Menurut M. Quraish Shihab bahwa puasa dalam tinjauan hukum adalah seseorang berkewajiban megendalikan dirinya berkaitan dengan kebutuhan-kebutuhan makan, minum, dan hubungan seks (fa’ali) dalam waktu tertentu, sekaligus berusaha mengembangkan potensinya agar mampu membentuk dirinya sesuai dengan “peta” Tuhan dengan jalan mencontoh Tuhan dalam sifat-sifat-Nya.
Barisannews.com - Menurut M. Quraish Shihab bahwa
puasa dalam tinjauan hukum adalah seseorang berkewajiban megendalikan dirinya
berkaitan dengan kebutuhan-kebutuhan makan, minum, dan hubungan seks (fa’ali)
dalam waktu tertentu, sekaligus berusaha
mengembangkan potensinya agar mampu membentuk dirinya sesuai dengan “peta”

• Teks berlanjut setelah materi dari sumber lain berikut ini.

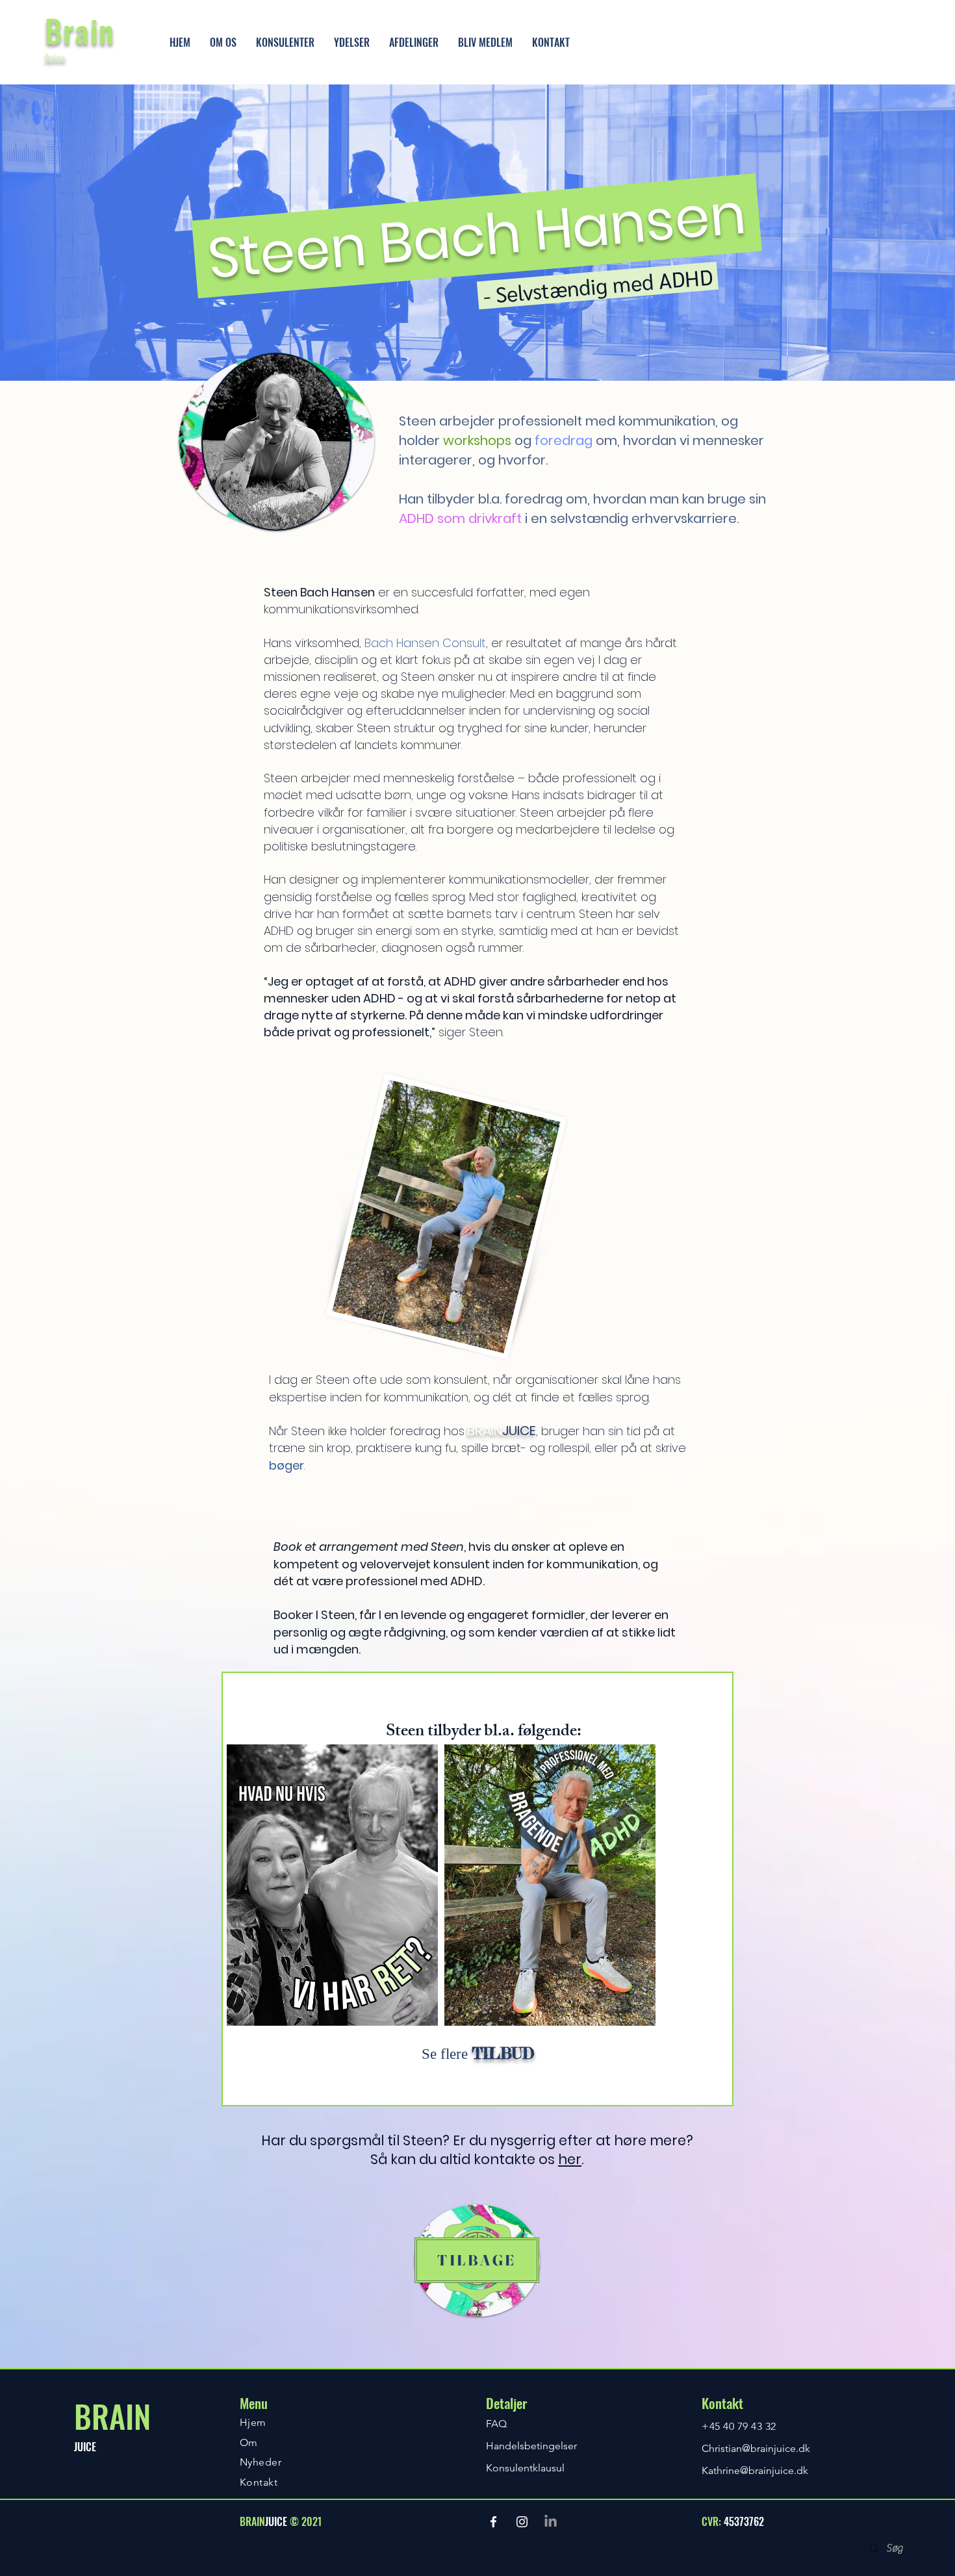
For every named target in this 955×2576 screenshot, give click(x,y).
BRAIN (112, 2416)
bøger (286, 1465)
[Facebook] (493, 2521)
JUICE (85, 2447)
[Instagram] (522, 2521)
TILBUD (503, 2054)
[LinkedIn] (550, 2521)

Tuhan dengan jalan mencontoh Tuhan dalam sifat-sifat-Nya.
Hakikat dalam menjalankan puasa sendiri adalah
adanya hal-hal yang harus dibatasi selama melakukan puasa yang mencakup
pembatasan atas seluruh anggota tubuh bahkan hati dan pikiran untuk melakukan
segala macam dosa. Sebab, shiyam atau
shaum pada hakikatnya adalah menahan
atau mengendalikan diri. Karena itu pula
puasa disamakan dengan sikap sabar, baik dari segi pengertian bahasa (keduanya
berarti menahan diri) maupun esensi kesabaran dan puasa.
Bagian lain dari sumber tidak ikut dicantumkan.